Hi, just wondering if there is an effective way to automate the handling of email suppression where user accounts have addresses that have become problematic for one reason or another?
I am using Mailgun for sending mail list type messages for those that want it, yet according to Mailgun stats around 16% of these users have email addresses that are being suppressed.
That is fine in terms of preventing ongoing reputational damage to the forum email domain, but does nothing to rectify the underlying problem - there is no direct feedback to affected users letting them know there even is a problem.
Where a forum is used intermittently anyway, lack of emails from it seldom elicits follow up from users - it simply slips out of sight and out of mind.

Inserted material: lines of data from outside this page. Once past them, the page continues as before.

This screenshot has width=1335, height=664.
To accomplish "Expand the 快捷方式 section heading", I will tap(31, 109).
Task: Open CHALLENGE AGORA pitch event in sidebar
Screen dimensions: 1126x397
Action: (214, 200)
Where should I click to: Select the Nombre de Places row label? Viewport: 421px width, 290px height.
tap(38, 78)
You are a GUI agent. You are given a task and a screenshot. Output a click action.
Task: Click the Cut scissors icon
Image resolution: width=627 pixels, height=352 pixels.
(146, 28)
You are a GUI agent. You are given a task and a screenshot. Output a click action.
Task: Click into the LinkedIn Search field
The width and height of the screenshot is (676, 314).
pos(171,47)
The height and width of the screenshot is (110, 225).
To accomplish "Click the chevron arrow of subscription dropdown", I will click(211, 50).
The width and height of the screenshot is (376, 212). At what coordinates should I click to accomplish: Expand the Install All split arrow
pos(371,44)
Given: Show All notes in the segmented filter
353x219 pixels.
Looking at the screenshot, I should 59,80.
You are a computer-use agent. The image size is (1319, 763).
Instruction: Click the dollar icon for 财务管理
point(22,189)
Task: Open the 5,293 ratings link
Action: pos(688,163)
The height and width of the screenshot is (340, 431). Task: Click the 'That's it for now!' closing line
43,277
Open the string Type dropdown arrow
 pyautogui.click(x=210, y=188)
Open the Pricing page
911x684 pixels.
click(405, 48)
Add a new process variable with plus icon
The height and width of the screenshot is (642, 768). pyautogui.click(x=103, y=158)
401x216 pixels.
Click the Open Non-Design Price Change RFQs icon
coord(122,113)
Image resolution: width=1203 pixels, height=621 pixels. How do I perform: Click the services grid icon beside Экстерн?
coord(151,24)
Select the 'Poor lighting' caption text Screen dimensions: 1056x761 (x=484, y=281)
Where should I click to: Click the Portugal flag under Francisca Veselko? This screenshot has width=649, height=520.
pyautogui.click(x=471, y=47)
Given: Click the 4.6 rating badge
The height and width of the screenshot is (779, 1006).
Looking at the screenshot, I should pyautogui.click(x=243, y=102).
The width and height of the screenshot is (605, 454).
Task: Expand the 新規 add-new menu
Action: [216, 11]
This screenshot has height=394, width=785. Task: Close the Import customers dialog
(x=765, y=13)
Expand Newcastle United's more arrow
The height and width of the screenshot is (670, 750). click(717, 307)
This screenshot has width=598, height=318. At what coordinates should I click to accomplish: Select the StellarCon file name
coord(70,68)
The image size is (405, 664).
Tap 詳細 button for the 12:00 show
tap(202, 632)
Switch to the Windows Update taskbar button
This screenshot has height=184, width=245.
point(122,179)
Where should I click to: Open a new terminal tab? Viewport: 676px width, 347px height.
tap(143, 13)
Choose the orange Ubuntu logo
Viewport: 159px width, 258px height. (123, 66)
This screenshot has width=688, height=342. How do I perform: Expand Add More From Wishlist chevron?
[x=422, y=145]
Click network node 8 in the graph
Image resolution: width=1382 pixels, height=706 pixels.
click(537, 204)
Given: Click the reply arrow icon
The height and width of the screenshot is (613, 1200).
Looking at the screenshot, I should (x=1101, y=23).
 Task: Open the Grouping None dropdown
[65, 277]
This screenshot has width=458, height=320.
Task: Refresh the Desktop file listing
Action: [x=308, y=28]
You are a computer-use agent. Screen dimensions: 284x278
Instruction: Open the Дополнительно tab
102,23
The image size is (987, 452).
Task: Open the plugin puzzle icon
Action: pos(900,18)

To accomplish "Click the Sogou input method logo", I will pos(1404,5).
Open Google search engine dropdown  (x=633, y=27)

What would help is an automated way to use, say, a standard csv file of email suppressed users once a month (Mailgun offers this & presumably other providers do as well) and to email each of these users via their nominated secondary address (if one was provided) that their primary address needs to be updated.
Affected users should ideally also be prompted to update their email address whenever logging in to the web based forum, and in the meantime should have all email sending functionality globally switched off (with an associated status warning to any user inspecting their user preferences)
MailGun already detects bounced emails at their end, suppressing those addresses in subsequent mail outs.
Is this analogous to the Discourse VERP process alluded to in that link ?
MailGun’s suppression of problematic email seems to be mandatory (they appear to want to protect their own reputation)
Would any purpose be served by trying to implement a VERP process within Discourse if there is no direct way for bounced email notifications to get past Mailgun and to reach Discourse?
I was wondering about another way to complete the bounced email feedback loop from MailGun back to Discourse; i.e. by passing on the suppressed address list that Mailgun generates, so that Discourse administrators, the users concerned and/or some sort of automated mitigation process are made aware and can attempt to resolve/restore delivery.
Am I making any sense? Do I have the wrong end of the stick?